Les patients atteints d’une forme grave de la COVID-19 ont montré des niveaux élevés de lactate dans leur plasma, ce qui provoque une acidose métabolique et inhibe la prolifération des lymphocytes, et conduit souvent à une défaillance multiviscérale. L’accumulation d’espèces réactives de l’oxygène dérivées des mitochondries pendant l’infection provoque également la stabilisation du facteur inductible par l’hypoxie 1 (HIF-1), qui favorise la stimulation des monocytes pro-inflammatoires et inhibe la réponse des lymphocytes T.
En outre, des études sur le virus de la bronchite infectieuse aviaire, le virus de l’immunodéficience humaine et le virus de l’hépatite murine ont montré que les infections virales peuvent directement provoquer l’apoptose des lymphocytes T. Cependant, il reste à déterminer si le même phénomène est vrai pour le SARS-CoV-2. Notamment, les cellules mononucléaires du sang périphérique humain infectées par le SARS-CoV-2 ont montré une régulation positive des gènes liés à l’apoptose.
Un autre mécanisme possible par lequel le SARS-CoV-2 peut indirectement provoquer une lymphopénie est la dysrégulation de l'hématopoïèse en affectant directement les cellules souches hématopoïétiques ou les cellules progénitrices. Le virus peut également affecter les organes lymphoïdes secondaires, tels que la rate et les ganglions lymphatiques, en infectant les cellules dendritiques et les macrophages de ces organes et en augmentant la production de cytokines pro-inflammatoires.
La présence de radeaux lipidiques riches en cholestérol sur les membranes cellulaires des cellules T activées pourrait également fournir une plate-forme pour l'entrée du SARS-CoV-2 dans les cellules, entraînant l'infection des cellules T par le virus malgré l'absence de récepteurs ACE-2.
Entrée virale via CD147
L'étude explore également l'entrée potentielle du virus dans les cellules T par l'intermédiaire de la glycoprotéine transmembranaire de type 1 CD147. Cette molécule pléiotrope appartenant à la superfamille des immunoglobulines pourrait fournir au virus une voie alternative pour pénétrer dans les cellules T puisqu'elle est impliquée dans divers processus cellulaires, tels que les interactions avec les métalloprotéinases matricielles, les cyclophilines et les transporteurs de monocarboxylate et leur régulation.

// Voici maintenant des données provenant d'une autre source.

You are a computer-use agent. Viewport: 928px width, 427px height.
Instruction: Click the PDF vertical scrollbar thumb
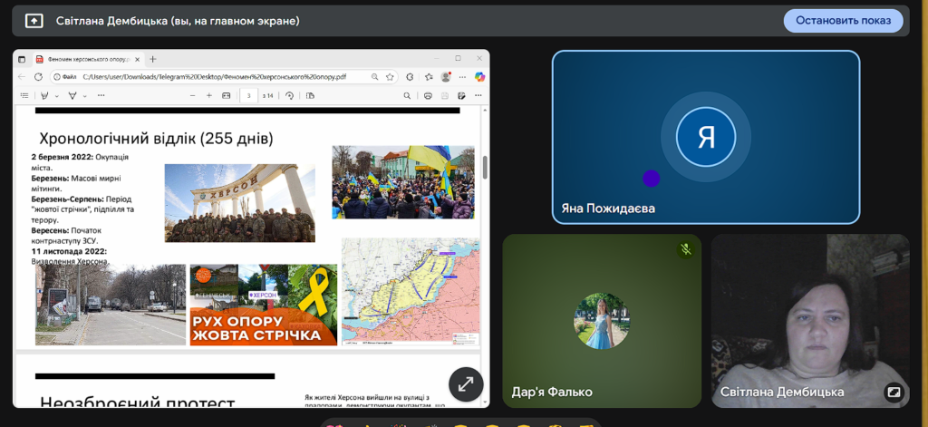(485, 168)
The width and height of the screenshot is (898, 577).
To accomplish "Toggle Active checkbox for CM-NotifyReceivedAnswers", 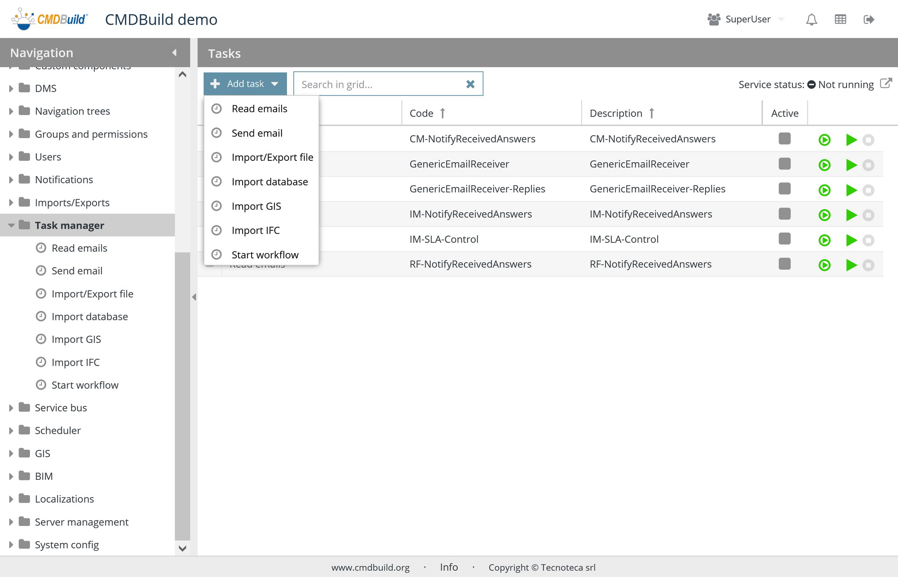I will (784, 139).
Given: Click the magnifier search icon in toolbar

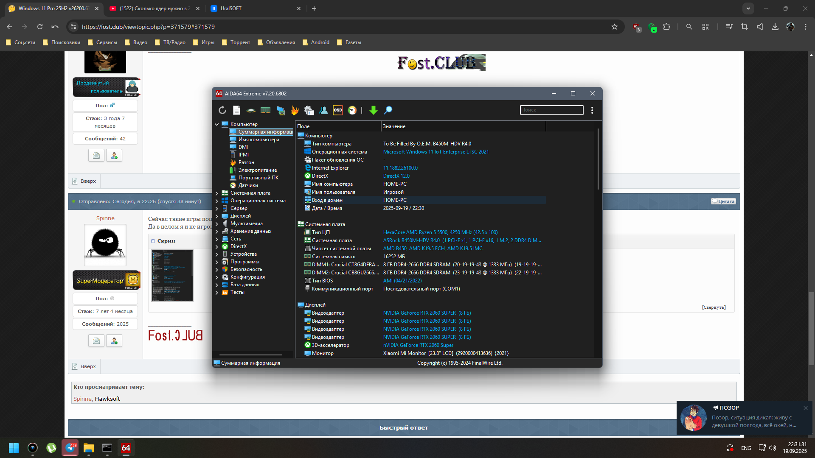Looking at the screenshot, I should click(x=388, y=110).
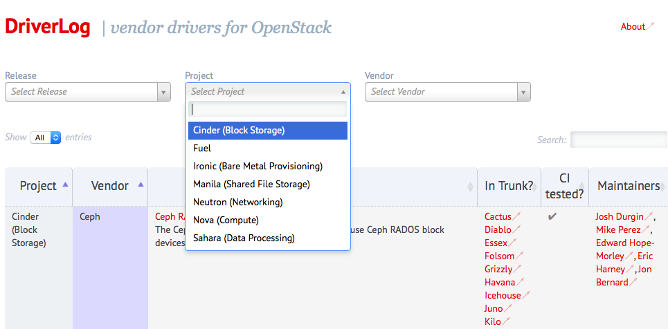Open Josh Durgin maintainer link
Viewport: 668px width, 329px height.
[620, 216]
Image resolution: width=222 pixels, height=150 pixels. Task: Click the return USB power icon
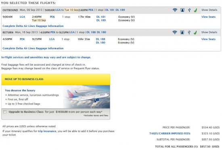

La capacité des métalloprotéases matricielles à stimuler la fusion cellulaire pourrait également accroître la dissémination du virus. De plus, l'interaction entre CD147 et la cyclophiline A intervient dans les voies intracellulaires qui entraînent l'inflammation.
Conclusions
En résumé, l’étude a examiné de nombreux mécanismes directs et indirects possibles par lesquels les infections par le SRAS-CoV-2 pourraient réduire le nombre de cellules T auxiliaires et de cellules T cytotoxiques, entraînant une lymphopénie.
Les résultats montrent que même si les lymphocytes T expriment à peine le récepteur ACE-2 par lequel le SARS-CoV-2 infecte généralement la cellule hôte, il existe différents mécanismes par lesquels le virus peut infecter les lymphocytes T, notamment une infection directe par d'autres voies et récepteurs potentiels, tels que CD147 et les radeaux lipidiques. En outre, la tempête de cytokines qui en résulte, déjà observée dans de nombreux cas de COVID-19 sévère, provoquerait également un épuisement des lymphocytes T et une lymphopoïèse réduite.